(Stored data entries)
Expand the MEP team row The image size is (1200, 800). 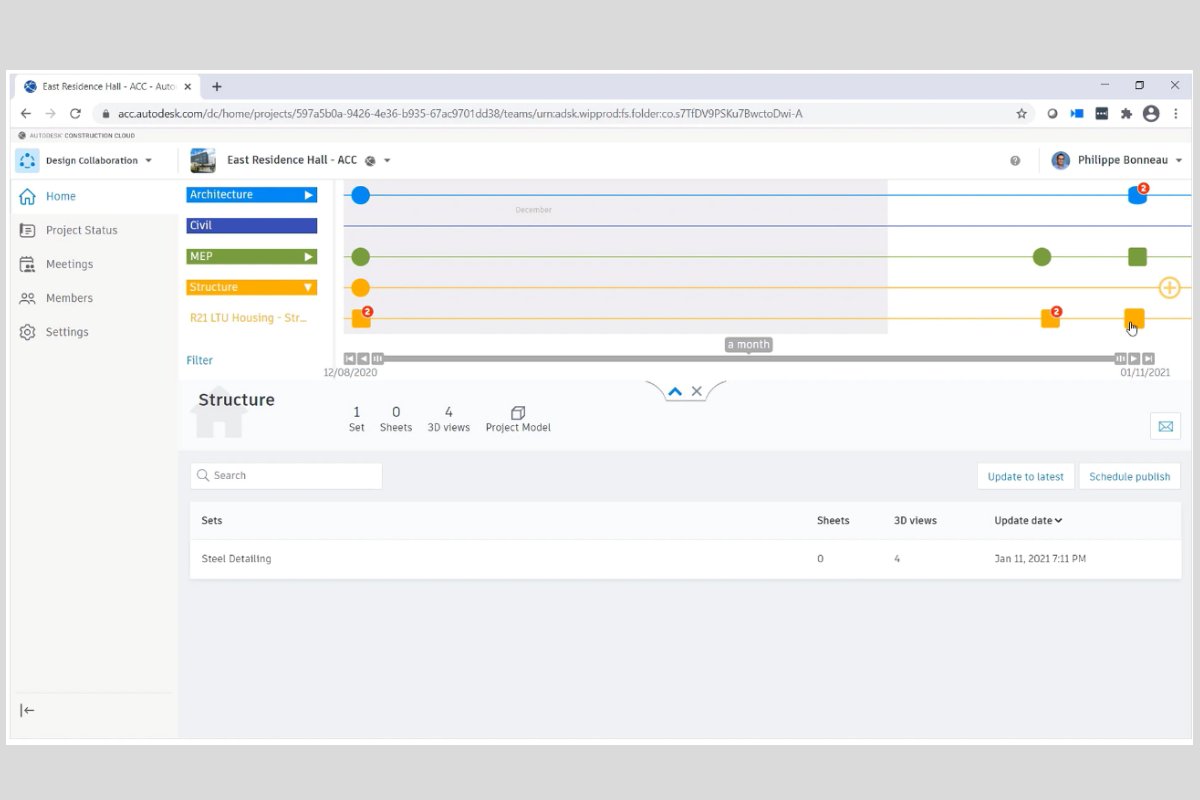pyautogui.click(x=309, y=257)
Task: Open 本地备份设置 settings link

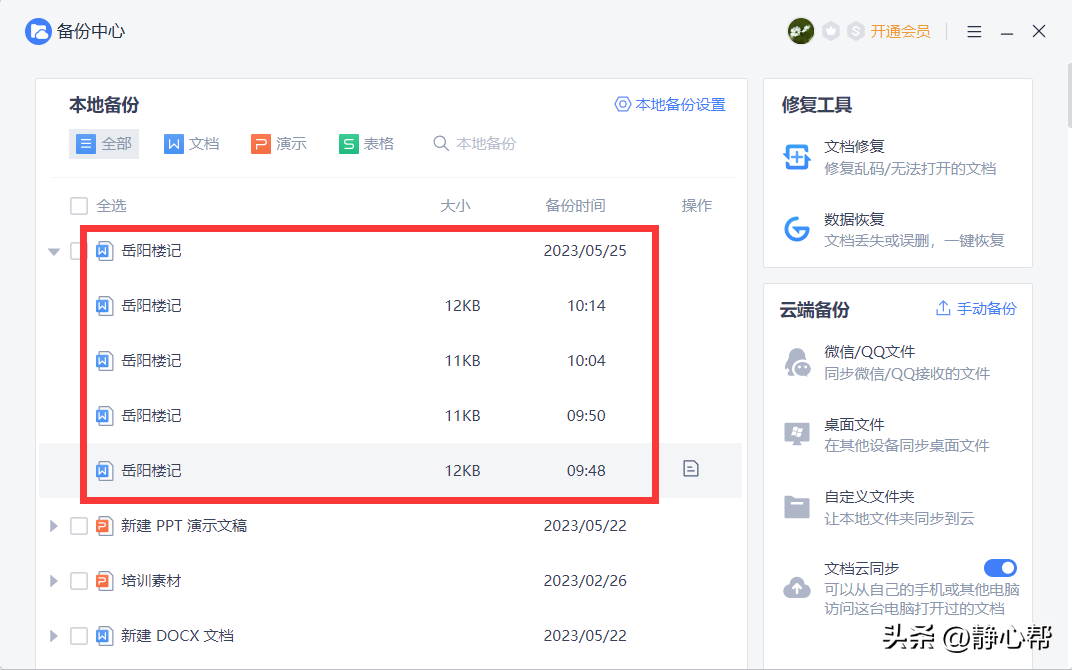Action: 669,105
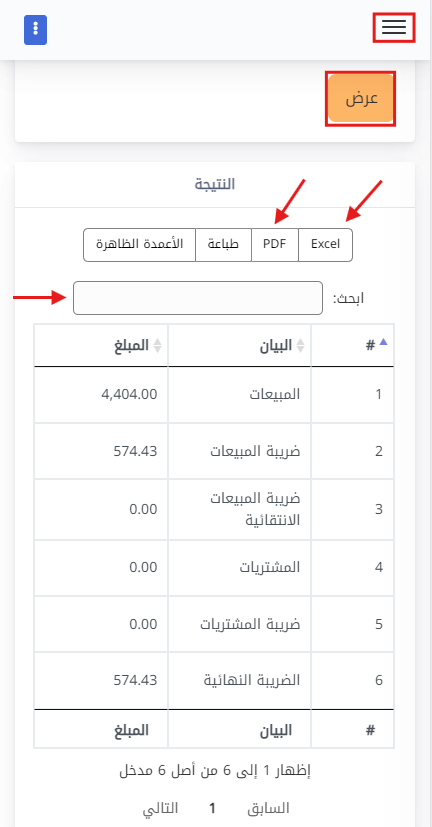
Task: Go to التالي next page
Action: click(x=160, y=808)
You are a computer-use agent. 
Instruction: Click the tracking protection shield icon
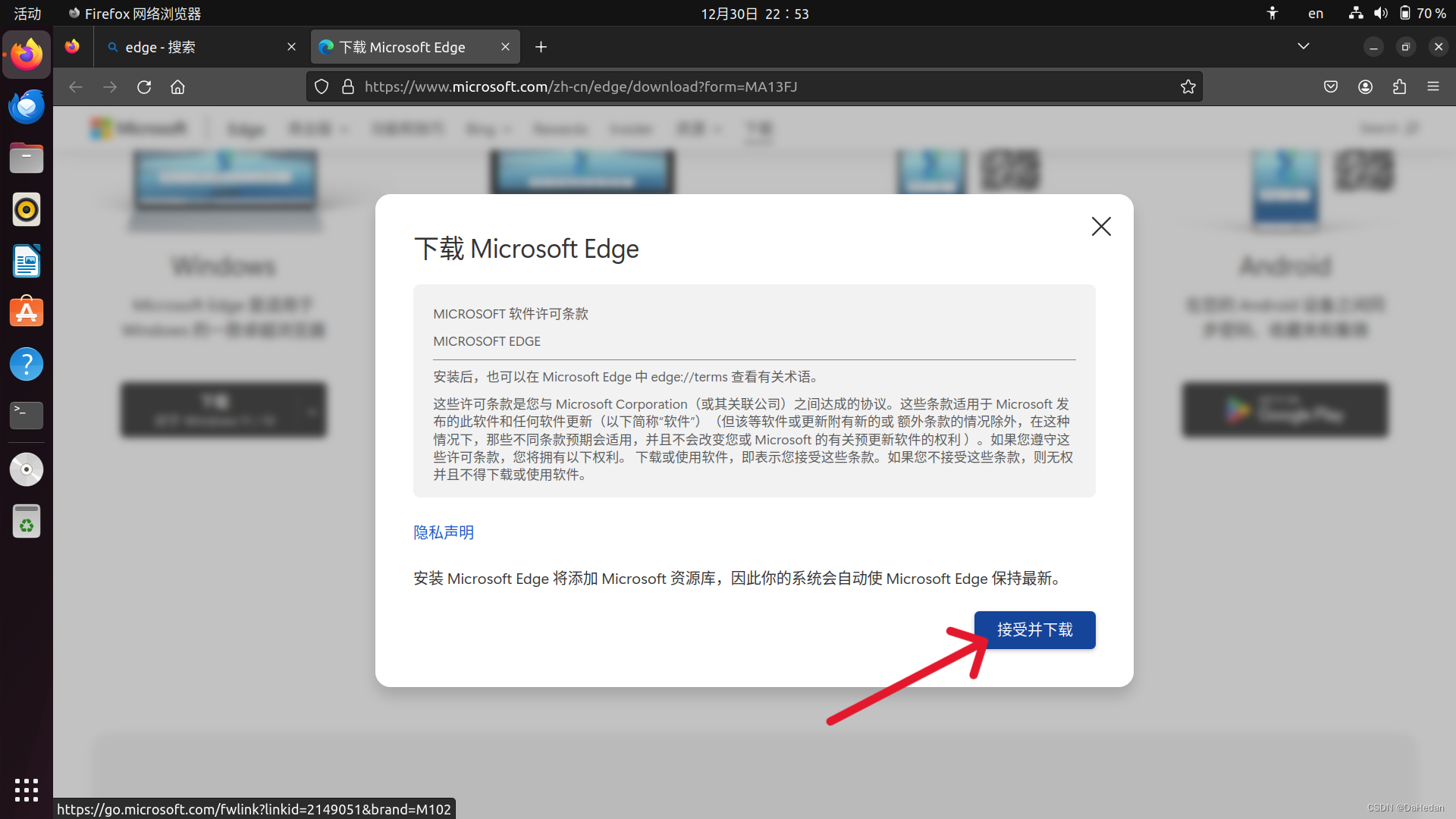[322, 87]
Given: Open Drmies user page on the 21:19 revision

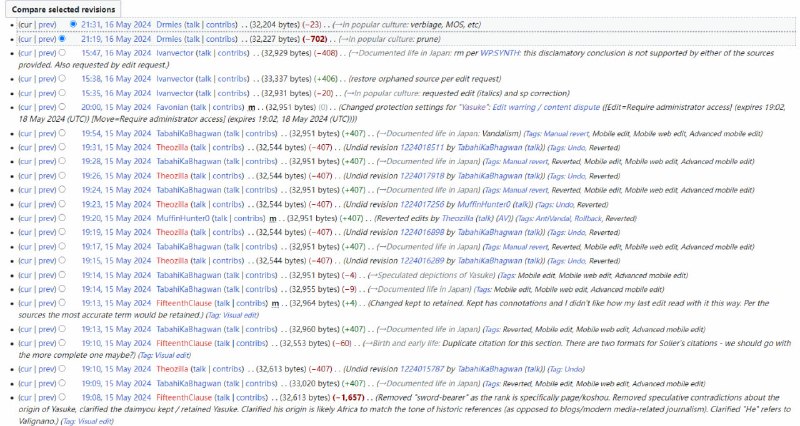Looking at the screenshot, I should [169, 39].
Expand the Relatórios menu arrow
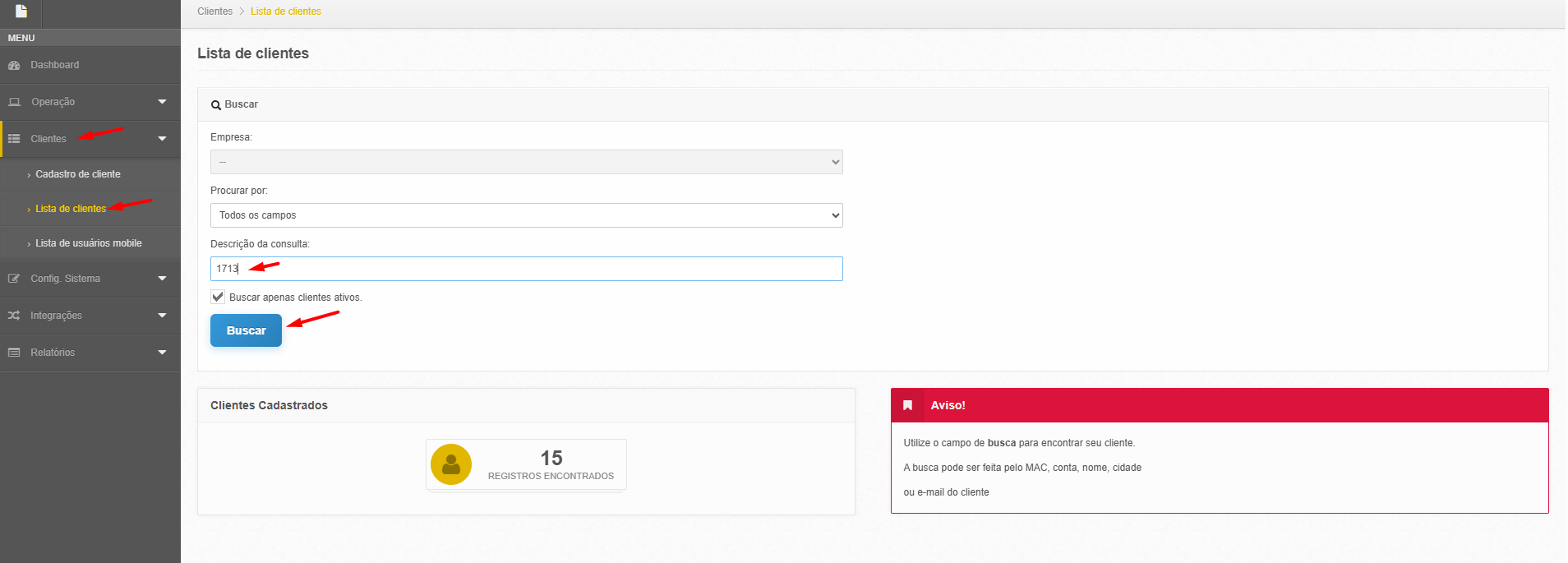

# Requirements
Rewrite the entries from the line with "You are a computer-use agent." through the last entry, changing "shield icon" to "shield button" and leaving everything else unchanged. Omit the pictures from your answer.

# Task output
You are a computer-use agent. 
Instruction: Click the tracking protection shield button
[322, 87]
Given: Open Drmies user page on the 21:19 revision

Looking at the screenshot, I should [169, 39].
Expand the Relatórios menu arrow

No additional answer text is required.